LISTED RECORDS

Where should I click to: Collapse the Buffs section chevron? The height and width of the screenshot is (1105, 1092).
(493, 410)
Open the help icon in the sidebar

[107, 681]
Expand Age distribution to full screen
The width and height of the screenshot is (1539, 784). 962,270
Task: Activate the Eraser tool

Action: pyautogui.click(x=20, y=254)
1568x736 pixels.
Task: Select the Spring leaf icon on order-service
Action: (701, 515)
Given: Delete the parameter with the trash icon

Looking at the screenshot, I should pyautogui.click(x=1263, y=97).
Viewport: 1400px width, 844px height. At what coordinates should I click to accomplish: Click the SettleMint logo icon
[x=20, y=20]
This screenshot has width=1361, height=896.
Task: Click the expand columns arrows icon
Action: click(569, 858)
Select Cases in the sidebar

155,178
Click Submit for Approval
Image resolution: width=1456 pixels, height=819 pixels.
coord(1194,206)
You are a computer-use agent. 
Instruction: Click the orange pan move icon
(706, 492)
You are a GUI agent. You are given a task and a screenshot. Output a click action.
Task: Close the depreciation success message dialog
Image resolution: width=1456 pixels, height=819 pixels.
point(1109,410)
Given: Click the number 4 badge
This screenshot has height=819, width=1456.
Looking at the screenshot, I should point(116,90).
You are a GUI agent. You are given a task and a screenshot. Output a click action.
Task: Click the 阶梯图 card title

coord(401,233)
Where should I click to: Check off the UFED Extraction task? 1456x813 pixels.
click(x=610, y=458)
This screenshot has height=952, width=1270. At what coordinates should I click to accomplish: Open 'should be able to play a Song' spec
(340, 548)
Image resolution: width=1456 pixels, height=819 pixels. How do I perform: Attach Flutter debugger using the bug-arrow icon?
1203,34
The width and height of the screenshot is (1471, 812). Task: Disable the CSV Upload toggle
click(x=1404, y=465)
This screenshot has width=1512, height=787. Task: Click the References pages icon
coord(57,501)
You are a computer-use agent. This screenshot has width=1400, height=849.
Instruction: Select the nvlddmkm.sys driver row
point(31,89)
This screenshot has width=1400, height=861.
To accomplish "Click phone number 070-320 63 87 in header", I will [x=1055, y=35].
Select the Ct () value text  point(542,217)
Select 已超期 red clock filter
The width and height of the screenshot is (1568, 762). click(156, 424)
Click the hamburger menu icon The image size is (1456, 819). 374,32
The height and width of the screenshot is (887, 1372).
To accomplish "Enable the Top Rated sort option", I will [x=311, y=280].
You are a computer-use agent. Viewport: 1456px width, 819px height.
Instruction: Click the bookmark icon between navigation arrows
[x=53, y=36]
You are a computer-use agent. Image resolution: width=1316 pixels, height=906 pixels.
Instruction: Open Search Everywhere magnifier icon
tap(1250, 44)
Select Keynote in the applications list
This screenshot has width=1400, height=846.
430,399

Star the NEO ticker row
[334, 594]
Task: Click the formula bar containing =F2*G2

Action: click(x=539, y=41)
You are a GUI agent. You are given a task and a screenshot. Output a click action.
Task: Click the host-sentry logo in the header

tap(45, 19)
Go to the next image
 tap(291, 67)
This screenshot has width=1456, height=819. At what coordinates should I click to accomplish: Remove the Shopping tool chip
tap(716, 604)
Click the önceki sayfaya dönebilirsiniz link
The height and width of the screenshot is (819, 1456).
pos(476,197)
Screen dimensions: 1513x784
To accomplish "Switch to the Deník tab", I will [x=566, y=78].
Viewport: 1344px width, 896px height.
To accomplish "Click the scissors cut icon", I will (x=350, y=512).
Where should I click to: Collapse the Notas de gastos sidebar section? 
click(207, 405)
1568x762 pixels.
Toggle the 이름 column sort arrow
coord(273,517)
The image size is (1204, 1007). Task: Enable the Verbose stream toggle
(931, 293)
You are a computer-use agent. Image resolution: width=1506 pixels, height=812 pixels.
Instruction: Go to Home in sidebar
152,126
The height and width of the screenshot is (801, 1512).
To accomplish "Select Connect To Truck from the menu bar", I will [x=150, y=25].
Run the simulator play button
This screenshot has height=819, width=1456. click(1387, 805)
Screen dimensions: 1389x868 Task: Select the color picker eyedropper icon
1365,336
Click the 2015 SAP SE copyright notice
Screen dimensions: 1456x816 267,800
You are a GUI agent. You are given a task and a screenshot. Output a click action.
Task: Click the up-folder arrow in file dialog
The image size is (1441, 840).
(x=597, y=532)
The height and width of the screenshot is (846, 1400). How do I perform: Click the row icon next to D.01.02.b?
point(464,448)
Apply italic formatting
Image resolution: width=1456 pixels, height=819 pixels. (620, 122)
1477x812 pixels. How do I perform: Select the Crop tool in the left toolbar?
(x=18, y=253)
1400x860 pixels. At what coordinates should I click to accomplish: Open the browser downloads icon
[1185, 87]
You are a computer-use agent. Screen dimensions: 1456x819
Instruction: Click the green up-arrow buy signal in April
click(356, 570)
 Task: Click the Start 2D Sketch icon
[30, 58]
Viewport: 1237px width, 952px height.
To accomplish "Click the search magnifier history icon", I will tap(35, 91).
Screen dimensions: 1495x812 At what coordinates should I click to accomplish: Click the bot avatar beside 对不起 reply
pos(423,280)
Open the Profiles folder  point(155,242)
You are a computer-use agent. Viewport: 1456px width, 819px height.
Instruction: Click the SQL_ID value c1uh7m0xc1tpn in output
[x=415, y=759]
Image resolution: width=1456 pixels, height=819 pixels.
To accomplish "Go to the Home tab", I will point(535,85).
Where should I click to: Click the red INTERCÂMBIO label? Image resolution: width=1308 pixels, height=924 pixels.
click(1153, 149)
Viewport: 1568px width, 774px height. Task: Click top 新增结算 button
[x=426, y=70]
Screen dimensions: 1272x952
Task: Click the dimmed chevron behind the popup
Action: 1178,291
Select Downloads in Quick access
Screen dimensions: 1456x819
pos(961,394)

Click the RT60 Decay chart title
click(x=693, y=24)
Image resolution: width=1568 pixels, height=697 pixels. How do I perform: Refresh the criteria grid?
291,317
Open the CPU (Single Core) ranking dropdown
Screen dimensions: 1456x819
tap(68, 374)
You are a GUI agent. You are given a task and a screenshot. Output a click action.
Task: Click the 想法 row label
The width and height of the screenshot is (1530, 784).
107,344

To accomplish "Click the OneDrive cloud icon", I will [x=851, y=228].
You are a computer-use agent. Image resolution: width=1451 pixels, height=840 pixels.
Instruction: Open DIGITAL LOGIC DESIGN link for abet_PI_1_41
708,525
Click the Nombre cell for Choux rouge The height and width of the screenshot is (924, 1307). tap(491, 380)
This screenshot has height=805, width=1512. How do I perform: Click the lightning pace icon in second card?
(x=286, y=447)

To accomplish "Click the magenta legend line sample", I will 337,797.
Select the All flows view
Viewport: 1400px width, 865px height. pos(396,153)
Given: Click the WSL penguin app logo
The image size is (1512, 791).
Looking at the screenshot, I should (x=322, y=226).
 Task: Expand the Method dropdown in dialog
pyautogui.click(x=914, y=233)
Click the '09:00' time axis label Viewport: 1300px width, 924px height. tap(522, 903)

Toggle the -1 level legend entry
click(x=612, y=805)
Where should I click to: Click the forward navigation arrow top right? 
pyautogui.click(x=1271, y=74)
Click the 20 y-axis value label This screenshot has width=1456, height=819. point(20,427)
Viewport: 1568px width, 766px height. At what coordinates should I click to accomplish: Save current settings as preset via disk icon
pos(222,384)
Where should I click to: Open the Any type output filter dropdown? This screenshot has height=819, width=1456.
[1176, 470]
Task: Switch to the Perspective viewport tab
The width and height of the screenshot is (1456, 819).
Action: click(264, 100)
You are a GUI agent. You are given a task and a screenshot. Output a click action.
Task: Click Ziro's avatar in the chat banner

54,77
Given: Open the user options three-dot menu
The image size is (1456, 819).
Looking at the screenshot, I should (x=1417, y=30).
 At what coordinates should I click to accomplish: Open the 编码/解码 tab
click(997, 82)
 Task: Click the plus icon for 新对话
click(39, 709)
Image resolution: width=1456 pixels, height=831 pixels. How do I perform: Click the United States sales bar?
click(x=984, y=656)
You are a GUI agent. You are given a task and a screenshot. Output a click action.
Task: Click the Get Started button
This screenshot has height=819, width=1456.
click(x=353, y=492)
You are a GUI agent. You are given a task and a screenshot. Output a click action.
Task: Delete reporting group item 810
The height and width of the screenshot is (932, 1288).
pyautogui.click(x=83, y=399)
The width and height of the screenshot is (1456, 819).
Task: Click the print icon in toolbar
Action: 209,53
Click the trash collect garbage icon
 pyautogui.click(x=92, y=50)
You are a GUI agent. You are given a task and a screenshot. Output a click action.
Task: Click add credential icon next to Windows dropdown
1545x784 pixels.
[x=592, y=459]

DIRECTIONS
A single number is expected: how many lines of the data hold the string "Switch".

EXERCISE OUTPUT
2